History shows constant shifts of power which change the balance of politics, economics and trade, writes Prince Michael of Liechtenstein.
European powers dominated the world 100 years ago with some involvement from the emerging US and Japan. Two world wars changed the picture and after 1945 world power was split between the US and the Soviet Union. The nuclear threat of mutual destruction was so real that it guaranteed peace.
America remained the only and uncontested global power following the implosion of the Soviet Union in 1991.
Things are changing now. New players, especially China, are challenging for domination, and Russia is also returning to the global scene.

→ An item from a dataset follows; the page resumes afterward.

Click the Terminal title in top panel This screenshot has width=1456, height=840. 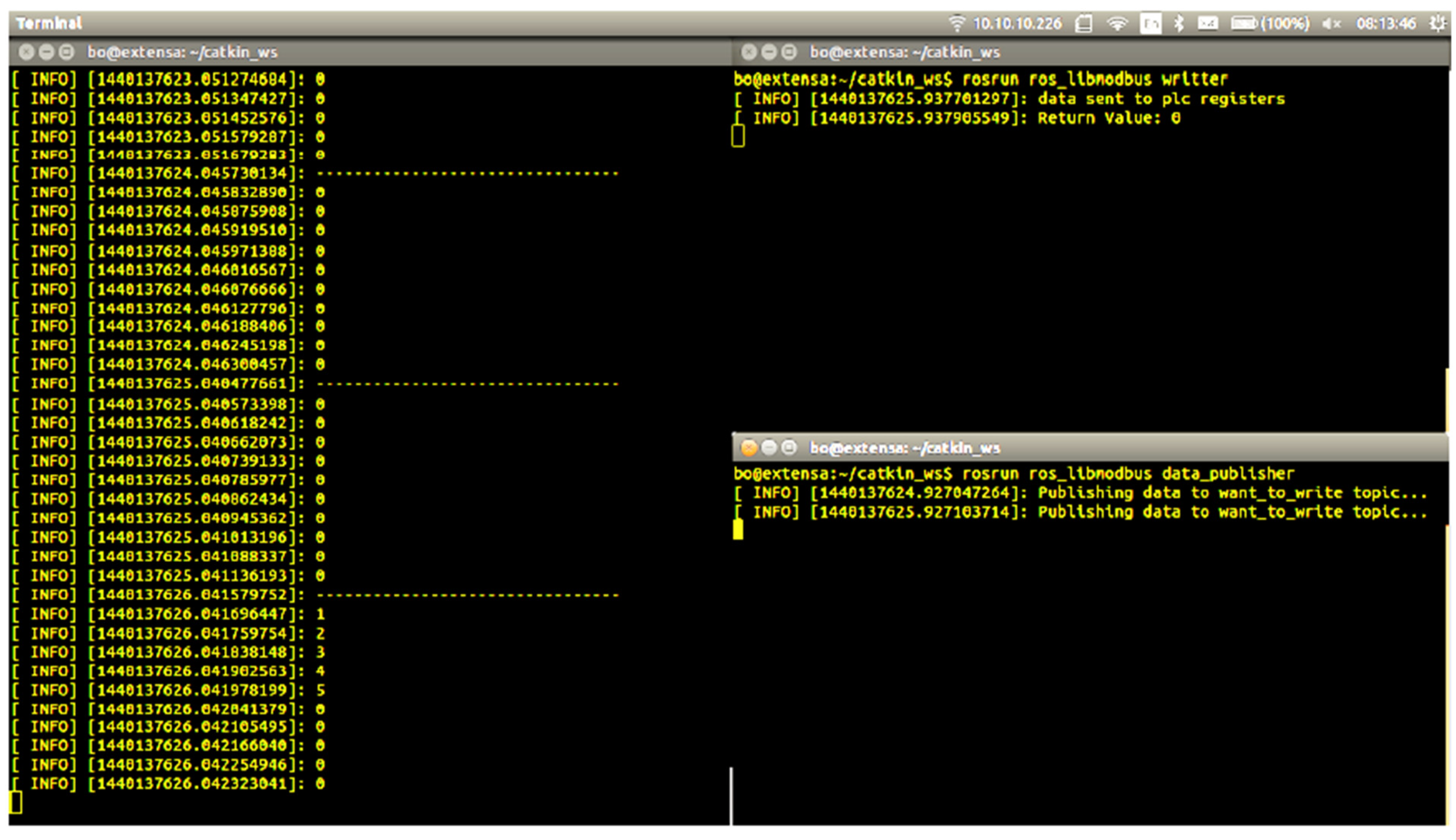[49, 24]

Such changes create tensions and insecurity. Statesmanship is needed on all sides to avoid conflict and war. Weak areas are at risk of becoming a plaything for foreign interests.
So what is Europe's role in this?
Europe was in ashes in 1945 at the end of the Second World War. It was also a continent divided between the West and the Soviet satellites. America's protection and support for Western Europe produced three results:
- Successful reconstruction of the economy and society leading to unprecedented, sustainable economic recovery and success.
- A defensive shield to ensure Western Europe did not fall under Soviet dominance, having already suffered under Nazi dictatorship.
- Many years of peace in Europe, protected by US armed forces, which enabled the process of European unification and the German - French friendship.
Western Europe owes an enormous debt of gratitude to the US. America and Europe worked together, after the fall of the Iron Curtain, to integrate the former Soviet oppressed countries of central Europe into the democratic world and the European Union.
Fortunately, the European Union is established. But Europe risks losing out in the global power shift and, in its own interests, must not do so. Europe's weakness is its defence which is crucial at such insecure times of tectonic shifts. But Europe’s defence is close to non-existent.
Good relations between Europe and the US are absolutely necessary for Europe. But Europe needs to take its place in issues of security and not leave the security burden to the US to carry alone.
Germany's embarrassing inability to provide defensive support against the Islamic terrorist group ISIS in Iraq is just one example. The Americans are at least able and willing to provide Kurdish fighters with support from the air.
It was agreed to increase defence budgets at the Nato summit in Wales in September. Hopefully this will happen, although there are huge doubts. Europe cannot expect the US to defend European interests as much as their own.
The planned Transatlantic Trade and Investment Partnership (TTIP) between Europe and the US will hopefully be achieved and boost the economies on both sides of the Atlantic. This is possible because the two economies are comparable in size. Comparable and efficient spending on defence would also help both sides of the Atlantic.
America would not be alone in making global decisions and, rightly or wrongly, criticised. And Europe could play a role as an equal partner.